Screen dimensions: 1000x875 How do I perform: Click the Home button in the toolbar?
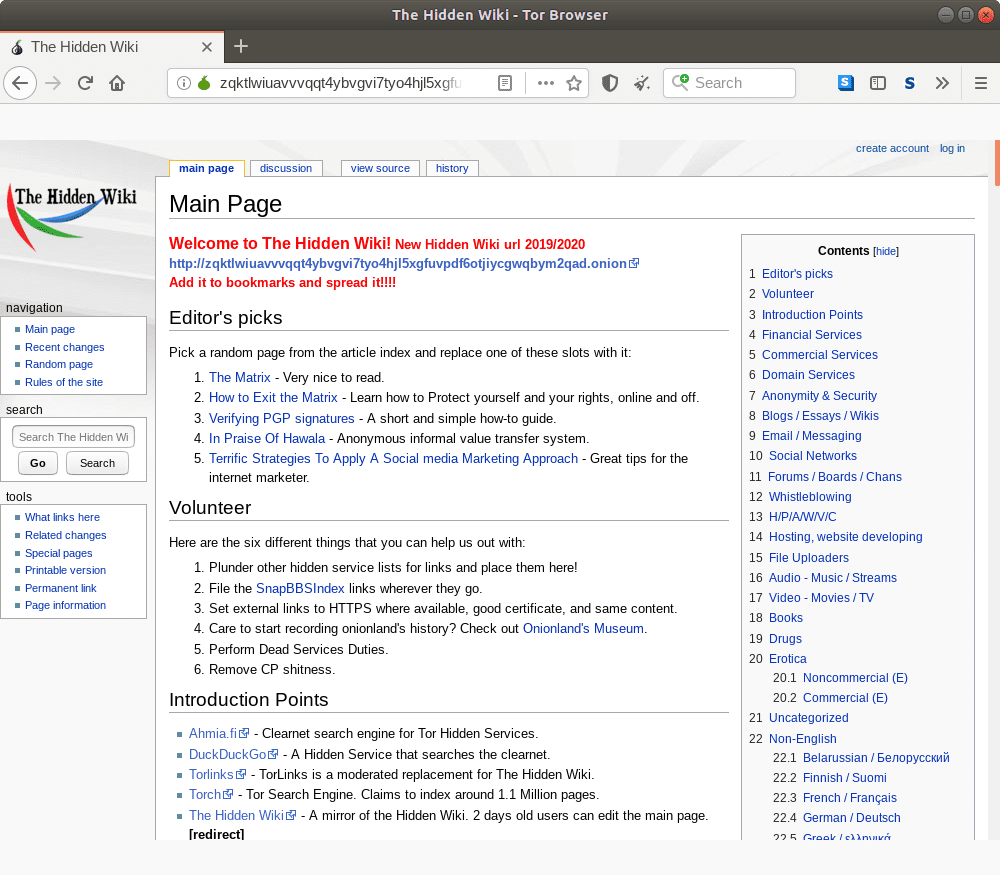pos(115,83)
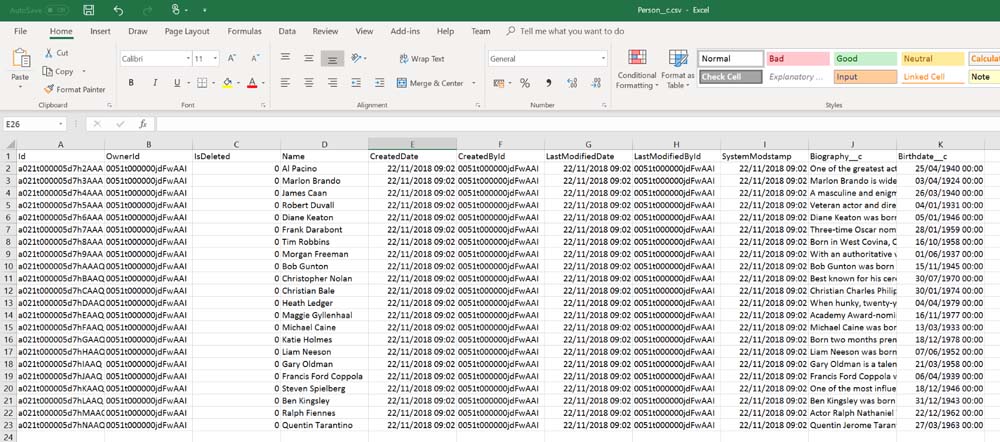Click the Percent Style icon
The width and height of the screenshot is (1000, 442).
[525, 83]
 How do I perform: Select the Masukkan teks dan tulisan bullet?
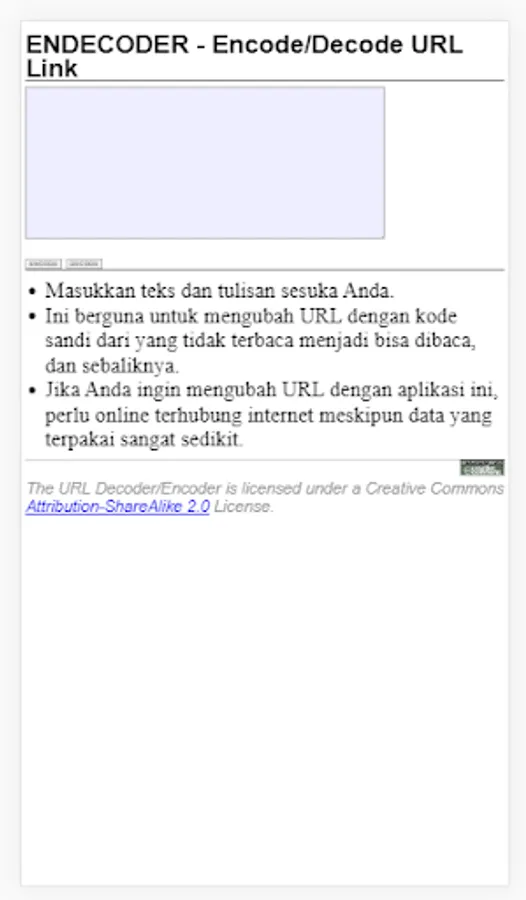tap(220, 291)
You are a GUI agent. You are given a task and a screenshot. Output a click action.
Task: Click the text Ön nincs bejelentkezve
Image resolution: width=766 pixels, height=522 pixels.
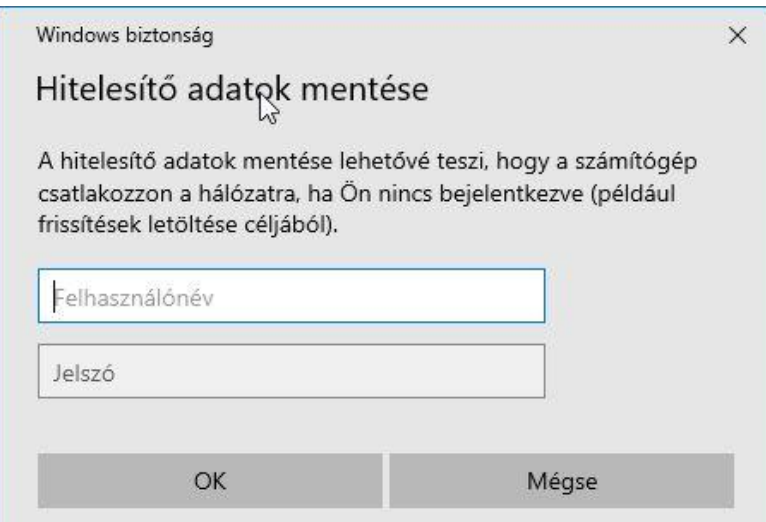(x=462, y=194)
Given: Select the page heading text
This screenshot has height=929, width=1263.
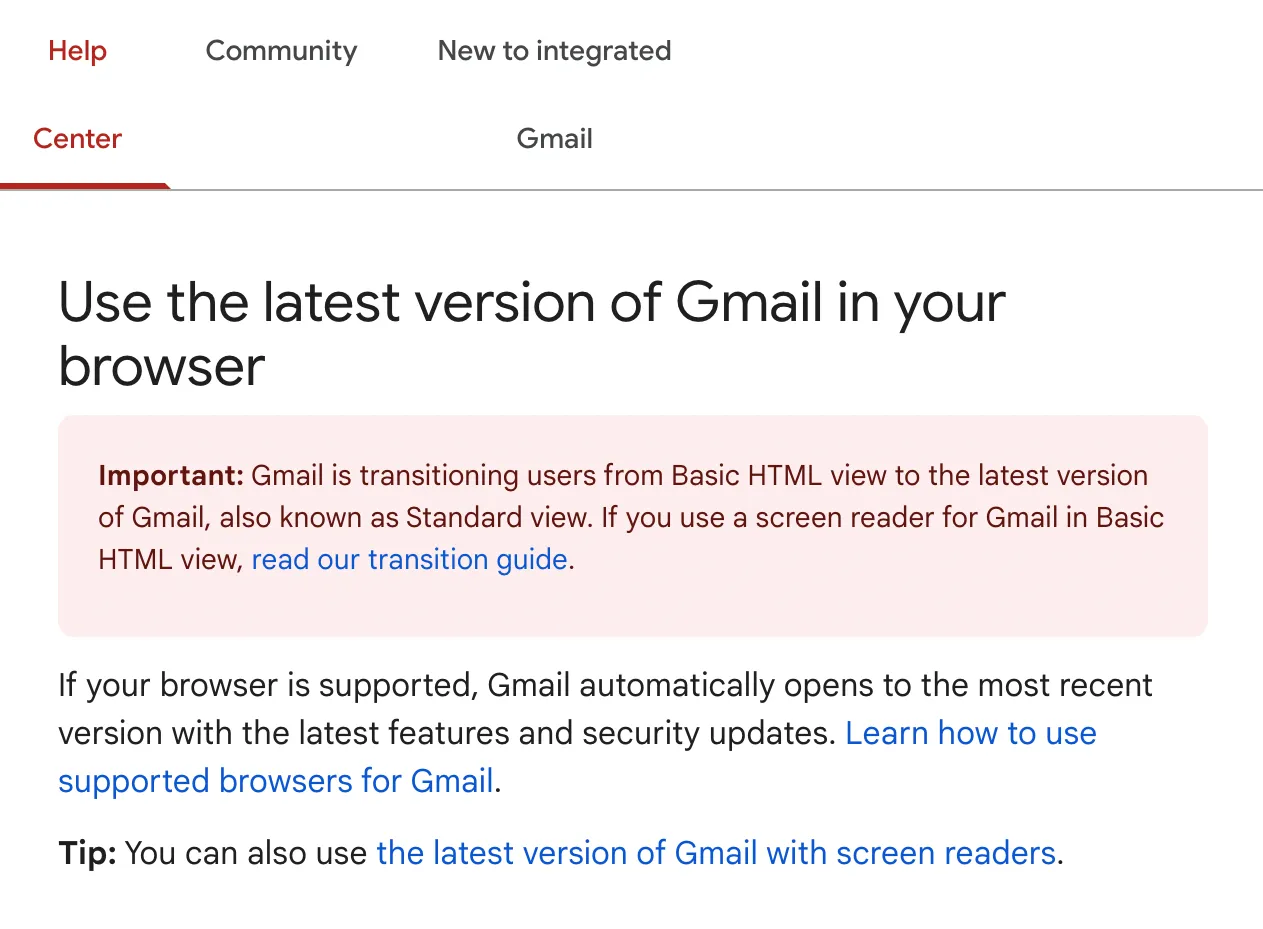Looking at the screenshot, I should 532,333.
■ ■ ■ ■
#### [WORK TO COMPLETE]
Keep every word of the records and none of the pictures when you print them again.

#### [ANSWER SPACE]
Screen dimensions: 1000x875 How do I perform: Click the Home button in the toolbar?
pos(115,83)
Click the Percent Style icon
The width and height of the screenshot is (1000, 442).
[525, 83]
 How do I perform: Select the Masukkan teks dan tulisan bullet?
tap(220, 291)
You are a GUI agent. You are given a task and a screenshot. Output a click action.
Task: Click the text Ön nincs bejelentkezve
Image resolution: width=766 pixels, height=522 pixels.
(x=462, y=194)
Given: Select the page heading text
This screenshot has height=929, width=1263.
Looking at the screenshot, I should 532,333.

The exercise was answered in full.